Among the “non-essentials” upon which I spend my earnings, books hold the top spot, if not in value, certainly in quantity. Reading is more than a pass-time—it is perhaps the most basic aspect of who I am. I love books. While reading a New Jersey Star-Ledger piece by Allan Hoffman entitled “Learning by the book,” however, an uncomfortable truth dawned on me. Hoffman gently laments that the search for information has gone almost wholly electronic. As a person who currently works in the book industry, I know he’s right. More than that, I know it from my own life. I can’t remember the last time I opened a phone book, other than to retrieve a pressed leaf I’d inserted between its pages for pressing. If some bit of information about a religion or a biblical passage escapes my distracted brain, a few keystrokes work better than shuffling to the shelf, pulling off the reference books, and thumbing through until I find the datum. No, we are all addicted to speed.
Despite the best effort of Google books, much material necessary for research in many subjects remains sequestered in actual books. The problem is, for contemporary knowledge, book production is slow. In my editorial work, and as an erstwhile author, I know that the five years I spend researching and writing a book, the submission time to a publisher, the eventual decision, and then the year or longer production time, all equate to immediate obsolescence. Any non-fiction book is outdated by the internet even before it is shipped from the warehouse. New truths are born at the speed of light while books take years to make. I agree, Mr. Hoffman, we’ve lost something in our idolatry of the instant knowledge. If you need urgent info (What do I do about a snake bite? Where is the nearest Starbucks?) the internet is your up-to-date databank.

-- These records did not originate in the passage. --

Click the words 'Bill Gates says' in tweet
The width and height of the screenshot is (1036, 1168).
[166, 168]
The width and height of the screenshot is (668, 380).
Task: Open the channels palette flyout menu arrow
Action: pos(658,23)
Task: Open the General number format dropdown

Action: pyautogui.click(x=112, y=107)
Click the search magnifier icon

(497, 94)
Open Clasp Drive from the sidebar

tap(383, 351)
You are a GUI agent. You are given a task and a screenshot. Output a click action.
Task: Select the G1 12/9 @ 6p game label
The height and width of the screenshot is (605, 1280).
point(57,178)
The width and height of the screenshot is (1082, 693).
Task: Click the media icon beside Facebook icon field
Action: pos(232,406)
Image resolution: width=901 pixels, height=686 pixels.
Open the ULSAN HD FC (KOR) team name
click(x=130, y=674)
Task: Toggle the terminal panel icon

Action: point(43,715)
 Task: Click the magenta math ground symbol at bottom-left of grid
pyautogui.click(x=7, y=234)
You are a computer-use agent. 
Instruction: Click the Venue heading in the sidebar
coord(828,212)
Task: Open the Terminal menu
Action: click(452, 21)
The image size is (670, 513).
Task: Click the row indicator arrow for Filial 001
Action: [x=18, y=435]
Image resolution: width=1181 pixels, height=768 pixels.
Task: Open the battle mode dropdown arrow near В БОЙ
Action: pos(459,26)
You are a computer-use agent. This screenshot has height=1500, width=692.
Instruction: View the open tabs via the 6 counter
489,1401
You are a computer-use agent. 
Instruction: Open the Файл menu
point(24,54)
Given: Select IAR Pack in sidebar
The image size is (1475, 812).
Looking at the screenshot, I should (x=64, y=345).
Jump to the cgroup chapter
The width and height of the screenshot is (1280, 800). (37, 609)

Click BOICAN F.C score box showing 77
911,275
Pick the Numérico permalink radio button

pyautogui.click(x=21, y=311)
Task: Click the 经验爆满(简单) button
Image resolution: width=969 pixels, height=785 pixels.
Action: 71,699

I have long known that the study of religions is often the study of texts (most of which are online now). Believing some ancients knew more about the ultimate realities of life than we do, either by dint of divinity or enlightenment, we search the texts about them or by them in hopes of joining them in a knowledge beyond knowing. Now in the age of the internet, new messiahs arise almost daily, proclaiming their truths across the world-wide web of wisdom. I have a feeling there is a dissertation or two in there. Of course, it will take a few years before you’ll see them in print.